TASK OBJECTIVE: Look for "with" in every line of the listing. Copy the lines that have it.

RECORDS PROVIDED:
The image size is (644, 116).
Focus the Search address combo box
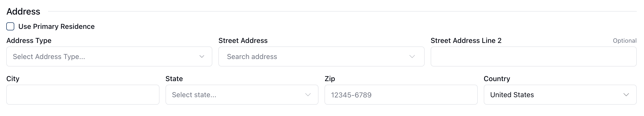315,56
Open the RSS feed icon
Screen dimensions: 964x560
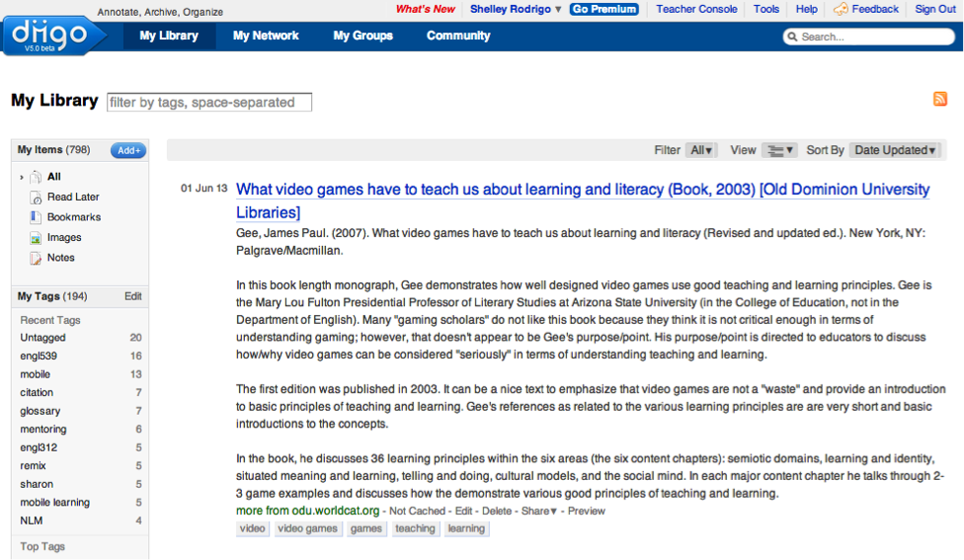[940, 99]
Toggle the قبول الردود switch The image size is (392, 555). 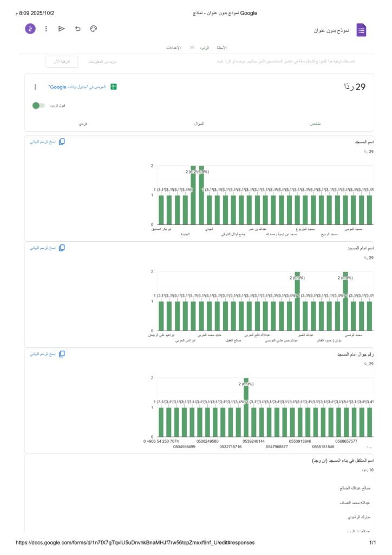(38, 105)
--
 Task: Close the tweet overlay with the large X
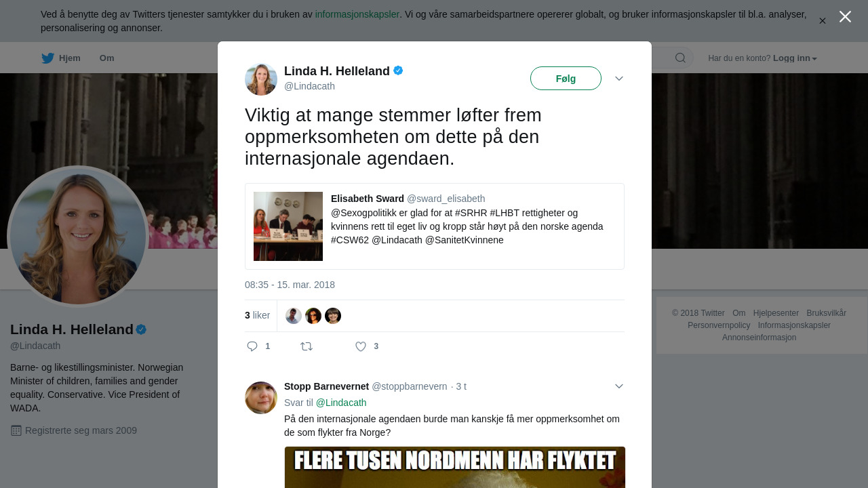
--
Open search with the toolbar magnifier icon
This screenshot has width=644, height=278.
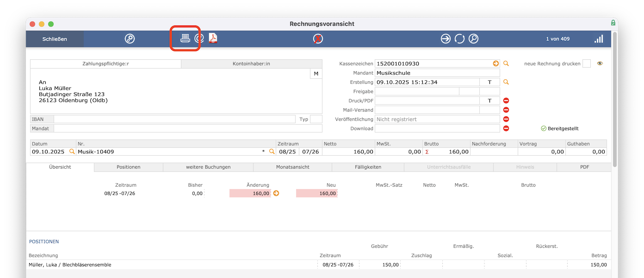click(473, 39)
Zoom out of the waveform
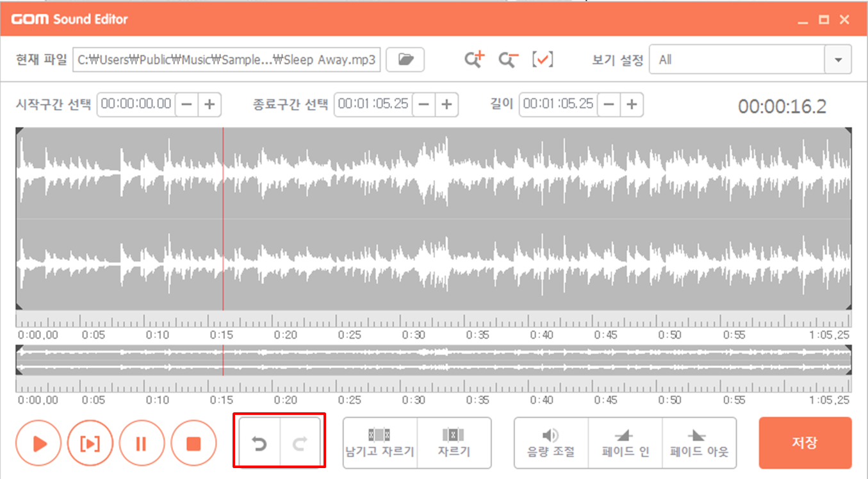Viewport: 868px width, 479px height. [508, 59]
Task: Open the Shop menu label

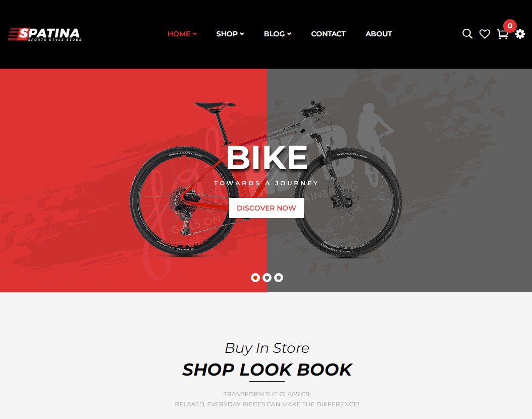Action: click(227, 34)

TASK RESPONSE:
 Task: Close the tweet overlay with the large X
Open search with the toolbar magnifier icon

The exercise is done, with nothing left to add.